Set down every record below exactly as written.

*** Opening Given data ***

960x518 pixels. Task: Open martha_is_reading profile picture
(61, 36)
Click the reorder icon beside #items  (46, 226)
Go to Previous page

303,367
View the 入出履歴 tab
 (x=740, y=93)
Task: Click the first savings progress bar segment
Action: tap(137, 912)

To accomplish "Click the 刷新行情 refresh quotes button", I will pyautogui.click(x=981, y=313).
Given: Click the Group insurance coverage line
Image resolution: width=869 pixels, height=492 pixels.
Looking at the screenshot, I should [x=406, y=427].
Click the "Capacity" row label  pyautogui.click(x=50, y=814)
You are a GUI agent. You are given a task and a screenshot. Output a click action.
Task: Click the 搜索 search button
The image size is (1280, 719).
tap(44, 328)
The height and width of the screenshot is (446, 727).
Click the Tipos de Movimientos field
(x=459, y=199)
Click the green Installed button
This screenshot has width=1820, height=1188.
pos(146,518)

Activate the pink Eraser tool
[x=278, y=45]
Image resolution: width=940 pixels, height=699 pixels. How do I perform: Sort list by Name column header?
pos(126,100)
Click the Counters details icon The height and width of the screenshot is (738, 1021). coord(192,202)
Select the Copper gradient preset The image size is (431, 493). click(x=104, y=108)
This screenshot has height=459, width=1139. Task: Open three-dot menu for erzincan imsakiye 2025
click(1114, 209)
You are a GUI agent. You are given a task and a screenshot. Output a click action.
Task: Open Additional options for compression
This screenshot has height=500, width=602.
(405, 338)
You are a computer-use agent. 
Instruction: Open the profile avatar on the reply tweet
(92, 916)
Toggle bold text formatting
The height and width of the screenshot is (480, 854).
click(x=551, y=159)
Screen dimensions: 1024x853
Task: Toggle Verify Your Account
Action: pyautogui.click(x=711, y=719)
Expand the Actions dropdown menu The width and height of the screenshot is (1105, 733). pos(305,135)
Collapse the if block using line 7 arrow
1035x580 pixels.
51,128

*** Closing Given data ***

* [Completed task]:
960x518 pixels. Task: Open martha_is_reading profile picture
(61, 36)
Click the reorder icon beside #items  (46, 226)
Go to Previous page

303,367
View the 入出履歴 tab
 (x=740, y=93)
Task: Click the first savings progress bar segment
Action: tap(137, 912)

To accomplish "Click the 刷新行情 refresh quotes button", I will pyautogui.click(x=981, y=313).
Given: Click the Group insurance coverage line
Image resolution: width=869 pixels, height=492 pixels.
Looking at the screenshot, I should [x=406, y=427].
Click the "Capacity" row label  pyautogui.click(x=50, y=814)
You are a GUI agent. You are given a task and a screenshot. Output a click action.
Task: Click the 搜索 search button
The image size is (1280, 719).
tap(44, 328)
The height and width of the screenshot is (446, 727).
Click the Tipos de Movimientos field
(x=459, y=199)
Click the green Installed button
This screenshot has width=1820, height=1188.
pos(146,518)

Activate the pink Eraser tool
[x=278, y=45]
Image resolution: width=940 pixels, height=699 pixels. How do I perform: Sort list by Name column header?
pos(126,100)
Click the Counters details icon The height and width of the screenshot is (738, 1021). coord(192,202)
Select the Copper gradient preset The image size is (431, 493). click(x=104, y=108)
This screenshot has height=459, width=1139. Task: Open three-dot menu for erzincan imsakiye 2025
click(1114, 209)
You are a GUI agent. You are given a task and a screenshot. Output a click action.
Task: Open Additional options for compression
This screenshot has height=500, width=602.
(405, 338)
You are a computer-use agent. 
Instruction: Open the profile avatar on the reply tweet
(92, 916)
Toggle bold text formatting
The height and width of the screenshot is (480, 854).
click(x=551, y=159)
Screen dimensions: 1024x853
Task: Toggle Verify Your Account
Action: pyautogui.click(x=711, y=719)
Expand the Actions dropdown menu The width and height of the screenshot is (1105, 733). pos(305,135)
Collapse the if block using line 7 arrow
1035x580 pixels.
51,128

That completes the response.